Currently, Arnold is working on a database which documents the burial sites of both African-American slaves who died in slavery and African-American slaves who were emancipated. So far she has received close to a hundred submissions from across the United States. While the locations of many of the grave sites are still confidential, she did reveal that many sites have been found in New Jersey and as close as Hunt’s Point in the Bronx.

“I saw the value of the information that was provided for me and my family through the cemetery where my great grandfather was buried,” Arnold said. She continued, “It pieced together so much of our history.” While he died before Arnold was born, her great grandfather, who was an emancipated slave, has inspired her to help other African-Americans piece together their family lineage. Today, he rests in a marked slave grave site in Tennessee.

A common problem Arnold observes is that, “African-Americans hit a wall at slavery because people were sold off and there were very little records sometimes of where they were sold.”
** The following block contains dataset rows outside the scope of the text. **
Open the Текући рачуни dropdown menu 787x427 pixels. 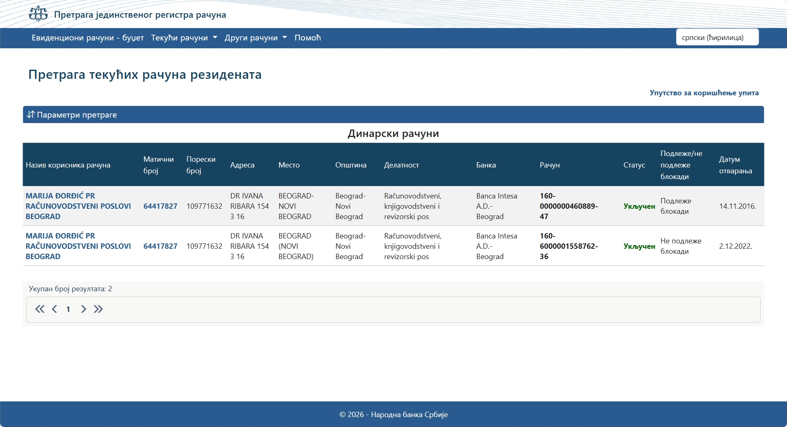184,38
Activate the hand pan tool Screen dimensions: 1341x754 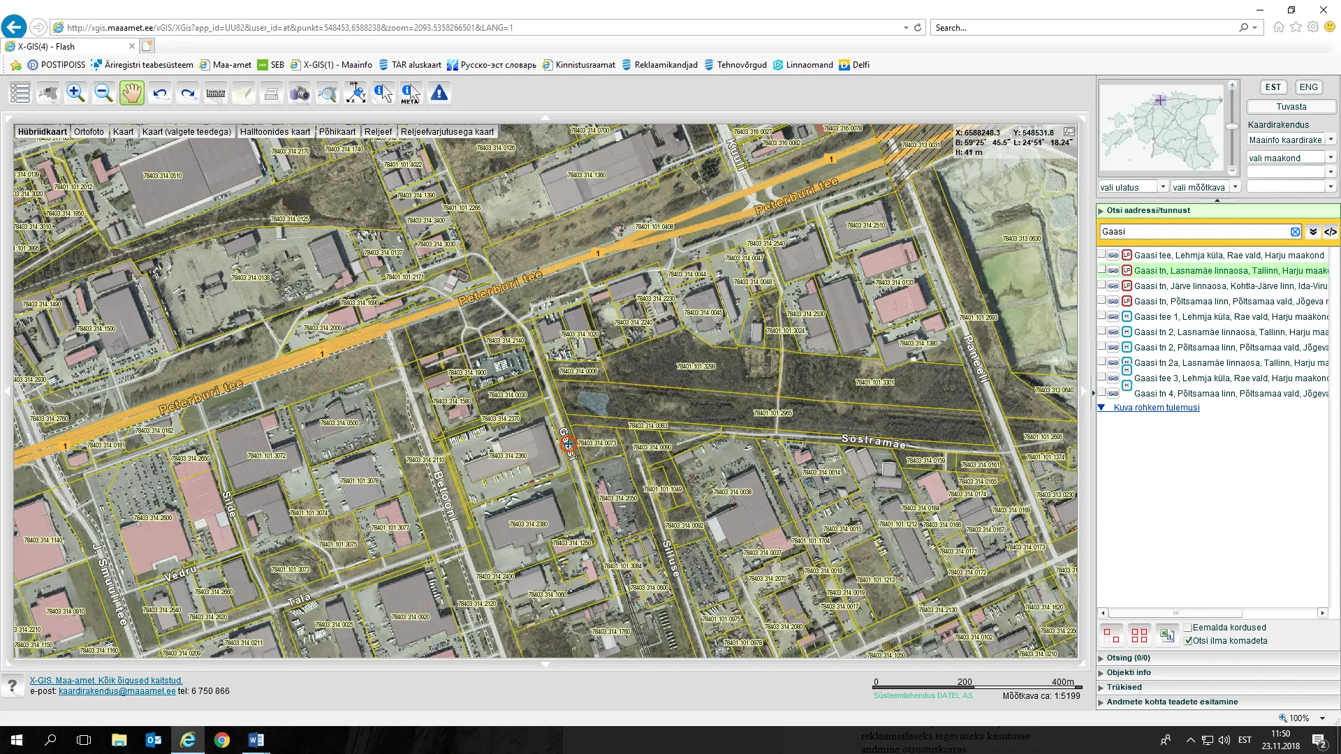point(131,93)
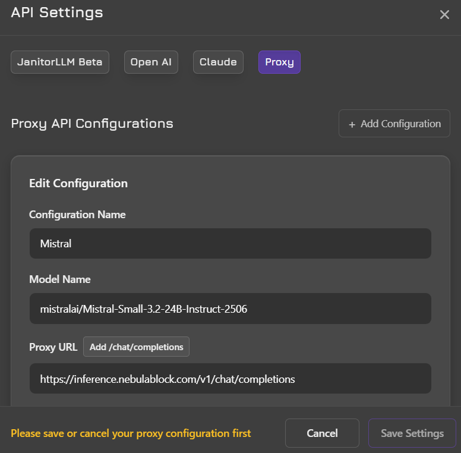The height and width of the screenshot is (453, 461).
Task: Click into the Model Name input field
Action: (231, 309)
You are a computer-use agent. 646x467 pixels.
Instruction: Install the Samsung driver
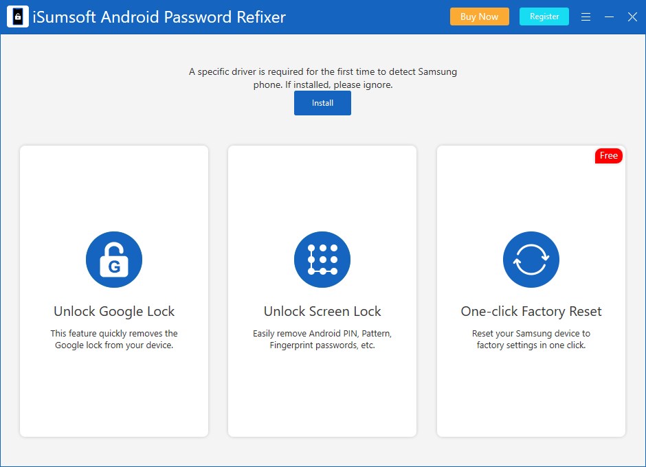[322, 102]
It is this “forgetting” that Arnold does not want to continue. “The burial site of a person in every culture and in every walk of life is sacred,” Arnold said, “it should be the same for this population.”
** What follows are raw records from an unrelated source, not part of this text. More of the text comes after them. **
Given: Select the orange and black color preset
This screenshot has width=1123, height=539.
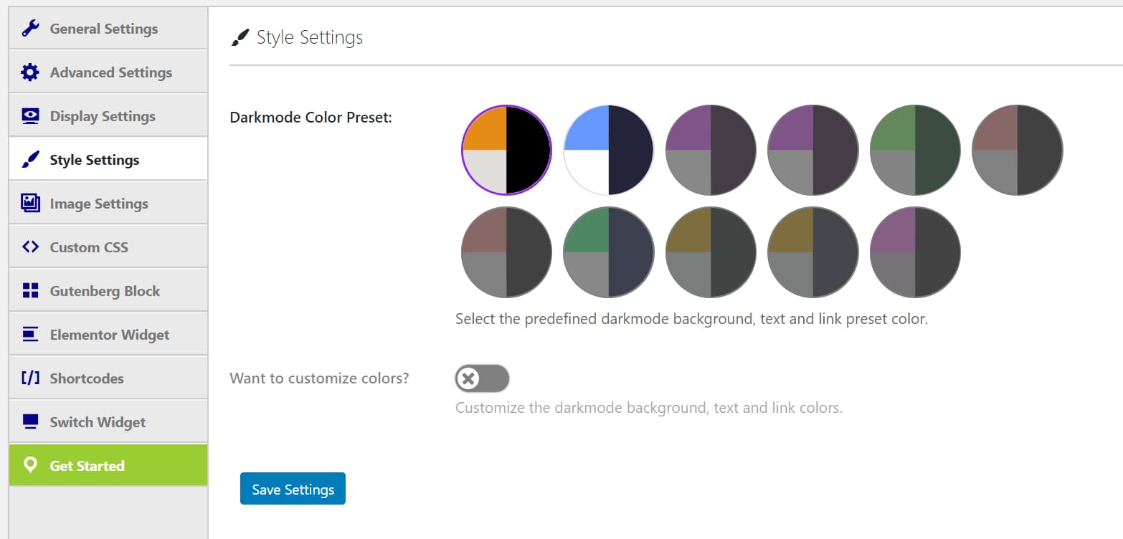Looking at the screenshot, I should pos(506,150).
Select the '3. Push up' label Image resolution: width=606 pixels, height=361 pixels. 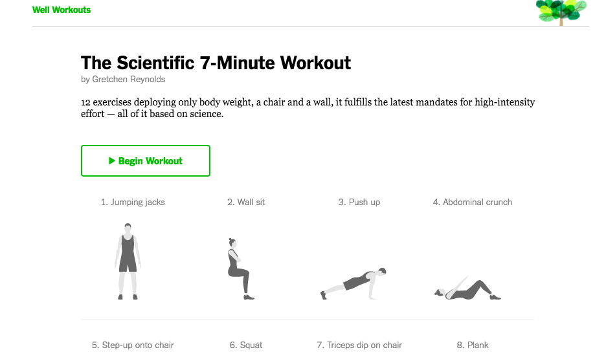(x=359, y=202)
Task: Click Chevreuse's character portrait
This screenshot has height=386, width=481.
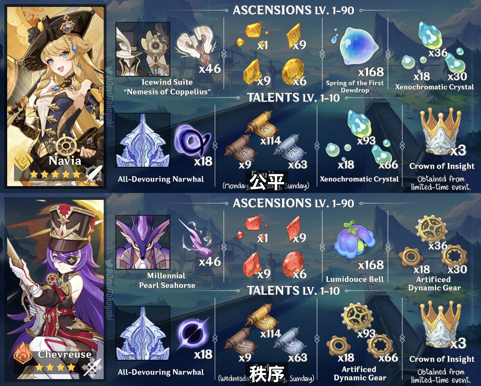Action: click(x=55, y=290)
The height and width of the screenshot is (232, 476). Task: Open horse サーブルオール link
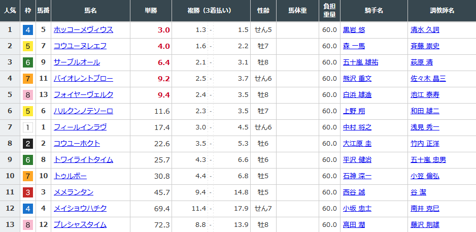coord(77,62)
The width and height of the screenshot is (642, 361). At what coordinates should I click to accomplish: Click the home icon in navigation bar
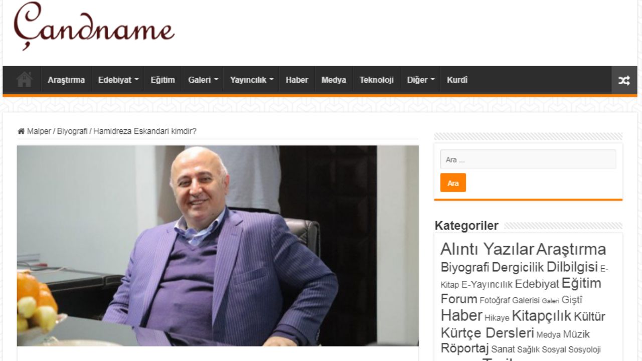24,80
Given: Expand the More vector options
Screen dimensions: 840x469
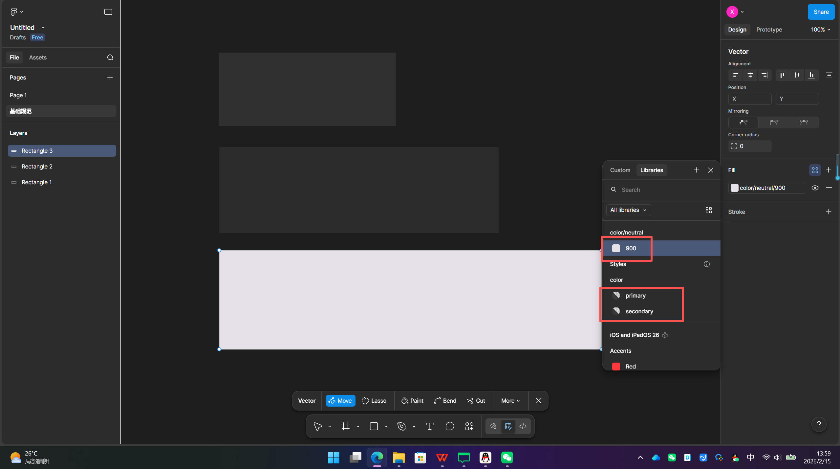Looking at the screenshot, I should 510,401.
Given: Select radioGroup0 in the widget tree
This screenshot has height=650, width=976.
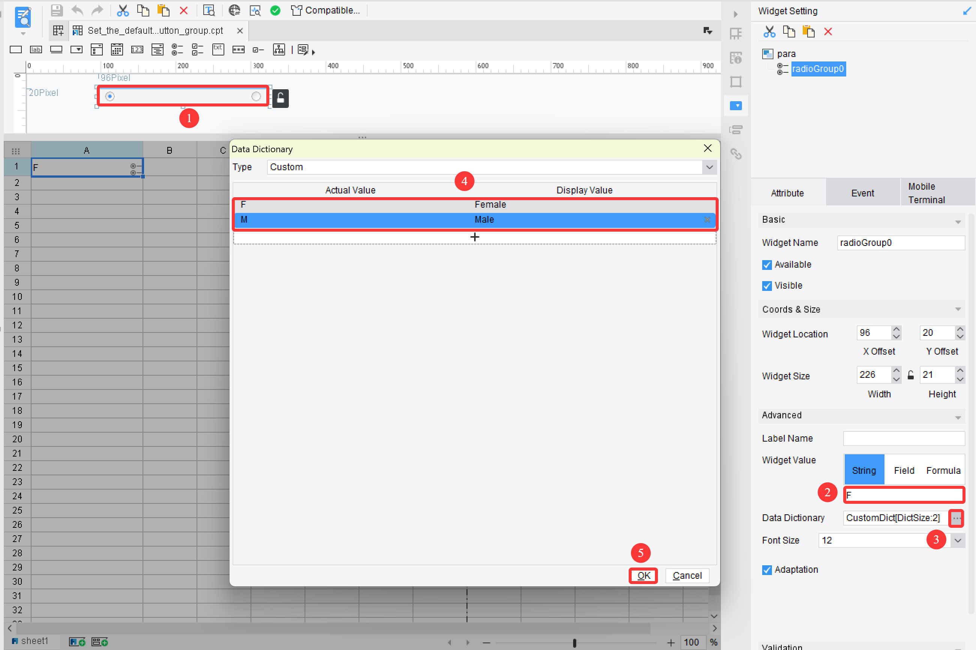Looking at the screenshot, I should click(818, 69).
While Arnold started the project independently, she acknowledges the help and inspiration Fordham has provided her with. “Fordham as a community has been extremely supportive and a wonderful space for me as a student to explore my project,” Arnold said. “There hasn’t been just one or two classes that have inspired me, it’s been the entire experience.”

Arnold has really enjoyed her American pluralism classes as they have taught her that, “fundamentally we are all the same and we all desire the same thing, which is to be cared for, loved and respected.”

Additionally, she has appreciated her course on the Civil War Era with Dr. Barry Goldberg, associate professor of history. In this class she researched what was on the forefront of emancipated slaves’ minds. Arnold discovered that they cared more about finding their lost family members than exercising their new rights as citizens. This was interesting to her as African-Americans are still searching for lost family members today. Goldberg said, “As the location of these sites builds up I think more and more people will be aware of how close slavery is to all of us. Some people may be shocked.”

Arnold has also found support from Isabelle Frank, Ph.D., Dean, PCS, as well as Cynthia Vich, Director of LALSI, who have provided her with advice for her project and her future as a student. “It’s a major project that is very valuable in terms of building historical memories in the U.S.,” Vich said. Vich has also helped publicize Arnold’s project in LALSI’s Boletín.

While there is no set date for the public release of the National Slave Burial Registry, Arnold hopes to publish it as soon as possible. Before it is released, she needs to fact check and make sure all of the information submitted to the database is legitimate.

Arnold does not want the buried slaves to be bulldozed over or accidentally exhumed any longer. “My sincere number one hope is that the enslaved are properly remembered. They are an entire population of people that deserve to be respected,” Arnold said.